In a literal sense, Wicca is not an ancient practice, or even a very “old” religion at all. It actually dates back to the mid-20th century, though many of the influences that it draws from are considerably older. The history of Wicca can really be viewed in two ways: the actual story of its founding in England in the 1940s and 50s, and the broader, somewhat mythical narrative of a timeless quest to understand and connect with the divine source at the heart of Nature’s mysteries. While only one of these angles can be factually verified, both are important to truly understanding the origins of Wicca.
A key figure in the history of Wicca: Gerald Gardner, spiritual pioneer
The birth of the religion that came to be known as Wicca is attributed to an English civil servant, author and occultist named Gerald Gardner. Born in 1884, Gardner traveled widely in his youth and became interested in anthropology, archaeology, folklore, and eventually spiritualism and other occult subjects. He belonged to several clubs and societies related to these interests, including a Rosicrucian Order which he joined in 1939. Here he met some friends who were part of an even more secretive inner circle, and who revealed to Gardner that they were a coven of Witches. He was initiated into the coven in September of that year.
Several years earlier, in the early 1920s, a popular theory had been traveling in anthropological circles about an ancient pagan religion that had been nearly stamped out by Christianity, but was still being practiced in secret pockets throughout Western Europe. Margaret Murray, the anthropologist who advanced the theory, called the religion a “Witch-cult,” and asserted that the surviving practitioners were organized into 13-member covens. When Gardner met the New Forest group, he was sure that they must have been one of the remnants of this ancient pre-Christian religion, and he wanted to do his part to ensure the Witch-cult’s survival into the 20th century.
A new religion is born
During the 1940s, Gardner continued to be interested in a wide range of religious and spiritual traditions and ideas, but he was deeply impacted by his experiences with the New Forest coven. Eventually he founded his own coven, which he named Bricket Wood, and began creating a new incarnation of the ancient Witch-cult, drawing inspiration from a wide range of sources, including the New Forest coveners, elements of Freemasonry and ceremonial magic, and the work of other occult figures, including Aleister Crowley and Cecil Williamson. One major addition that Gardner developed ultimately became one of Wicca’s most important elements: the worship of both a Goddess and a God, who were equal to each other in all ways. This was quite unique indeed after millennia of male-dominated, patriarchal religions!

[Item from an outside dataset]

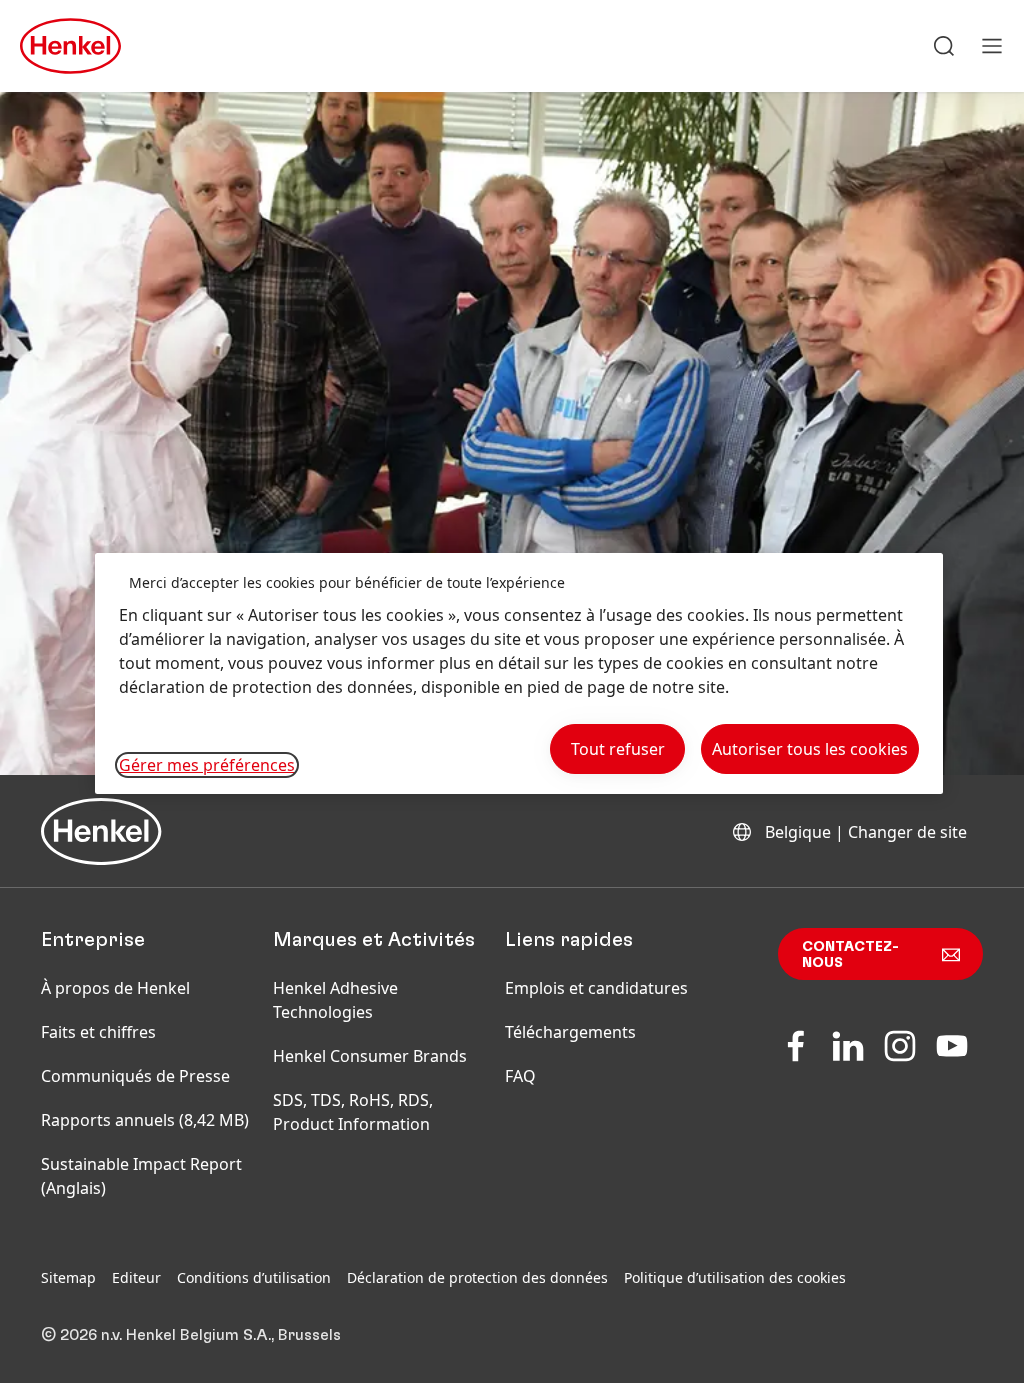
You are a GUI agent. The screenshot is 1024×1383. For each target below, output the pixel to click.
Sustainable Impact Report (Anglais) (141, 1176)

Gardner never called his new-yet-old religion “Wicca.” He did sometimes refer to the members of his coven as “the Wica,” which was an Old English term for sorcerers and people skilled in divination. But the tradition itself was always referred to as Witchcraft, often shortened to “the Craft,” or else “the Old Religion.” It didn’t become known as Wicca for at least another decade, as it spread to the U.S. and Australia.
By then, new variations on Gardner’s creation had been developed by his followers and by other occultists, some of which now barely resemble the original Bricket Wood coven. In fact, many in the UK who still follow Gardner’s traditions as they have been passed down from covener to covener refer to their practice as British Traditional Witchcraft. These Witches regard “Wicca” as something entirely different, tending to describe it as an American invention. Elsewhere in the world, however, this original form of Wicca is known as Gardnerian Wicca.
The wider view
Although Gardner is recognized as the father of the modern Witchcraft movement, and was certainly one of its greatest advocates in the public sphere, he obviously didn’t do it alone. In fact, there are many important figures in the history of Wicca. Plenty of his friends and colleagues were part of the collaboration, including Patricia Crowther, Lois Bourne, and Doreen Valiente, as were other occultists of the mid-20th century such as Robert Cochrane and Raymond Buckland. Indeed, the full history of Wicca and its development could fill volumes, and still the whole story would likely never be told!
Furthermore, much of the inspiration that Gardner and others drew came from knowledge, ideas and practices developed by several older groups dating back to the British occult revival of the late 19th century, and before that, back to the 13th century. And those Middle Age occultists were, in fact, working with ideas and material from ancient civilizations.
So even though no evidence for Murray’s Witch-cult theory was ever found, and no unbroken tradition of occult practice dating back to antiquity seems to exist, the case can be made that there was some kind of spiritual “lineage”—perhaps an eternal divine essence—strong enough to hang on through the centuries of Christian domination and reappear in modern times. Whatever the case, for those who practice Wicca, the quality of the experience is indeed timeless.